Ce qui frappe en premier, c’est la couleur — un rouge profond, presque orangé aux bords, avec des éclats verts du basilic qui a infusé dedans. L’odeur ensuite : cette combinaison de tomate concentrée et d’ail fondu qui s’échappe du couvercle suffit à faire saliver toute la pièce. La texture n’est ni lisse ni chunky — elle a cette consistance rustique qui accroche aux pâtes sans les alourdir. Une sauce qui sent la maison, pas l’usine.
Pourquoi vous allez adorer cette recette
Les ingrédients en détail

Seulement six ingrédients, mais chacun joue un rôle précis : les carottes adoucissent, le basilic frais parfume, et de bonnes tomates importées font tout le reste.
- Tomates concassées importées : C’est la colonne vertébrale de la sauce. Des tomates italiennes de qualité — cherchez San Marzano, DOP ou IGP sur l’étiquette — ont une acidité naturellement plus douce et une chair plus dense que les boîtes bas de gamme. Une mauvaise boîte donnera une sauce terne et trop acide que le mijotage n’arrangera pas. En été, si vous avez accès à de vraies tomates fraîches bien mûres, pelez-les à l’eau bouillante et concassez-les à la main.

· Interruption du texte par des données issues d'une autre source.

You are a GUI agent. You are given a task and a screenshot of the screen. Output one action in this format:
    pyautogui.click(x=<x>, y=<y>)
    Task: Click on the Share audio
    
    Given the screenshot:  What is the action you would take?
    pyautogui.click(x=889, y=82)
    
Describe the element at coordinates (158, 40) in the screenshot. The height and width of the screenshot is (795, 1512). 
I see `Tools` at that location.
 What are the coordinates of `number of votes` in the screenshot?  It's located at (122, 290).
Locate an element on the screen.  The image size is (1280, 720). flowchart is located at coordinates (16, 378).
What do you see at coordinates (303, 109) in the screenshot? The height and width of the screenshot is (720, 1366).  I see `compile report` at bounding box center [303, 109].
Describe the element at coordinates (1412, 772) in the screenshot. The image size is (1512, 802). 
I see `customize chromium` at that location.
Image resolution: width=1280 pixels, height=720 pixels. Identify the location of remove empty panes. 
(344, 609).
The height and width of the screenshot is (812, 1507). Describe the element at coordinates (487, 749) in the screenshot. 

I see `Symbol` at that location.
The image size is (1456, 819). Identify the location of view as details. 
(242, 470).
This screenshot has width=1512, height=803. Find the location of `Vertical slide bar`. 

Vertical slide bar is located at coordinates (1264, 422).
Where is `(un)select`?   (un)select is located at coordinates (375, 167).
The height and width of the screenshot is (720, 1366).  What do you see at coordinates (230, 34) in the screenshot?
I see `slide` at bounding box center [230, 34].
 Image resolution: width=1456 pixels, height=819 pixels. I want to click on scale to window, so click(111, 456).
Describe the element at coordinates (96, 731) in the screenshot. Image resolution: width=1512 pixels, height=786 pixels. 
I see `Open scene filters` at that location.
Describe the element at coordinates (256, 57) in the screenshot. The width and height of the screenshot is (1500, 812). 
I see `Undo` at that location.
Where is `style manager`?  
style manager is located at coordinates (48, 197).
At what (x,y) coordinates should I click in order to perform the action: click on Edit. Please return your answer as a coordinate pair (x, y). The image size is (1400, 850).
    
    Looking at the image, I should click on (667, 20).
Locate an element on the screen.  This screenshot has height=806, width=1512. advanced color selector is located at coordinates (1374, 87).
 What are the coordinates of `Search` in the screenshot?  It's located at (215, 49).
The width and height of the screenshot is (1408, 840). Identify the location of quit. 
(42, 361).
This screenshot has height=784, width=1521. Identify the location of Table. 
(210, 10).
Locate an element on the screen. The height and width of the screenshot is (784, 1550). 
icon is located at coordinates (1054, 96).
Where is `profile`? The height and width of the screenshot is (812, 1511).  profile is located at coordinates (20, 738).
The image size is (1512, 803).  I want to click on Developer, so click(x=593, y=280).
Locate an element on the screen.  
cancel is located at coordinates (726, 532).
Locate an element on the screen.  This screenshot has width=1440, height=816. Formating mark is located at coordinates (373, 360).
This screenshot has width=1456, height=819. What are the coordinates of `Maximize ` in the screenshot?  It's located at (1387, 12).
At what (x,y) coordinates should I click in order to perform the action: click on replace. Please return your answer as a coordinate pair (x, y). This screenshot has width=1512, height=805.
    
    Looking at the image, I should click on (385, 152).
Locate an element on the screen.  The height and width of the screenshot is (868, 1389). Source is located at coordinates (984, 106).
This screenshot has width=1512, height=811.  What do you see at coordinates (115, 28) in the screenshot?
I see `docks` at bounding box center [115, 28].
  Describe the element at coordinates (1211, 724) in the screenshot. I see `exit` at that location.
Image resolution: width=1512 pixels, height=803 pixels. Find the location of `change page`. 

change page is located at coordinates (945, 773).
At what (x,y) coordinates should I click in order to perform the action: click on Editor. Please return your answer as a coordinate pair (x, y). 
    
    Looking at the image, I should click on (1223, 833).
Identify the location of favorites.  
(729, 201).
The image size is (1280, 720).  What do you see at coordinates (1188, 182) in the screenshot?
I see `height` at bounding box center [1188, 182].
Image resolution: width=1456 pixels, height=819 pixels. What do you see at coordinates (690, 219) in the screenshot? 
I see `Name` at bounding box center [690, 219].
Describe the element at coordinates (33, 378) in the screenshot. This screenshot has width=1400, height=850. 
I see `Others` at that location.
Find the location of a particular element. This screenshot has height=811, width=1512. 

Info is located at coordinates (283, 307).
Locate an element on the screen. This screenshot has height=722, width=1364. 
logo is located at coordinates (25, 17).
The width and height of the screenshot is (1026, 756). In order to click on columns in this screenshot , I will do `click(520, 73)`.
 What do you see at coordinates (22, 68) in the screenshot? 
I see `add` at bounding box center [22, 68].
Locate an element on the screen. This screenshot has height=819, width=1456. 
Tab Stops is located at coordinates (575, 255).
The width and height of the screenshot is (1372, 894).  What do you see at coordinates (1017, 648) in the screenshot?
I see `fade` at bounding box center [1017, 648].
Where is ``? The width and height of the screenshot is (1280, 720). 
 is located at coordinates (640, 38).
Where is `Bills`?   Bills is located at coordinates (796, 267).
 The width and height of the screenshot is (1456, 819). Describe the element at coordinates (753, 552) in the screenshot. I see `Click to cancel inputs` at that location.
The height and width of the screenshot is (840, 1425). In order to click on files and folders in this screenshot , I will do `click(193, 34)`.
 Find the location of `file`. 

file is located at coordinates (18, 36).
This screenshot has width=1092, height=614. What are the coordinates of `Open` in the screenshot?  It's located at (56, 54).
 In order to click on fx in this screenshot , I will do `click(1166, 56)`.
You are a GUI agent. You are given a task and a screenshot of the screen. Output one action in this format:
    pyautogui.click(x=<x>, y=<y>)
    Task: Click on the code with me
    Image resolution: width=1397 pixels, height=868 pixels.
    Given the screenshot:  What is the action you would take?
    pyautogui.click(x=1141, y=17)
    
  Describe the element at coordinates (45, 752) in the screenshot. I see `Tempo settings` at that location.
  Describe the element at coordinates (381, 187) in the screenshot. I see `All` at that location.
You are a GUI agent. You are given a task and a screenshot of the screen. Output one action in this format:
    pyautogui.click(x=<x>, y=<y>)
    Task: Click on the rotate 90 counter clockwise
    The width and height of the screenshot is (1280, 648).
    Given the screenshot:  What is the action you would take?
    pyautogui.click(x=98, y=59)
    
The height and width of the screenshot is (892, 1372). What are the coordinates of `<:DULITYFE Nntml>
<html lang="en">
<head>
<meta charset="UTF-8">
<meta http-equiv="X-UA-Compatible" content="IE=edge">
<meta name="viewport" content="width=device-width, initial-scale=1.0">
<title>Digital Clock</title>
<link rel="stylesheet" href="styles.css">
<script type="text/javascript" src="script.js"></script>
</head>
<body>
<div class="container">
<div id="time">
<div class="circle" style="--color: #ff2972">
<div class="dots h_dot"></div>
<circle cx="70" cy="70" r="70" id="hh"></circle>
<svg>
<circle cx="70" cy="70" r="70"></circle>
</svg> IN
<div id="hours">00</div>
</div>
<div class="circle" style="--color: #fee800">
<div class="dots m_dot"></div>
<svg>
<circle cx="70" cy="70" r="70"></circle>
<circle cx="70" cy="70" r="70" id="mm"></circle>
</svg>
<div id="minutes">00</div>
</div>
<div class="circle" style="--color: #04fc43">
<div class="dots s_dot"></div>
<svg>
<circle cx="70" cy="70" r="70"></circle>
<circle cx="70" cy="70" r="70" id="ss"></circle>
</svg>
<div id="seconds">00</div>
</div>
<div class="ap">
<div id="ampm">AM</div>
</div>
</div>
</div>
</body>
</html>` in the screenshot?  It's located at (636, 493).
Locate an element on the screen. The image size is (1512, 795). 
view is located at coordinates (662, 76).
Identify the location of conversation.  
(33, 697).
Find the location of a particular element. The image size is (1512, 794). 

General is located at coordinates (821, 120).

- Carottes : Elles jouent un rôle que peu de gens anticipent : équilibrer l’acidité des tomates avec leur sucre naturel, sans ajouter de sucre blanc. Coupez-les en tout petits dés — elles doivent fondre complètement dans la sauce pendant le mijotage, pas rester en morceaux identifiables qui trahissent leur présence.
- Ail écrasé : Ici, on utilise des gousses entières aplaties avec le plat du couteau, pas émincées. L’ail écrasé libère ses arômes plus lentement et infuse la sauce d’une saveur douce et ronde plutôt que piquante. Si vous ne voulez pas retrouver les morceaux en bouche, retirez-les juste avant d’ajouter les tomates.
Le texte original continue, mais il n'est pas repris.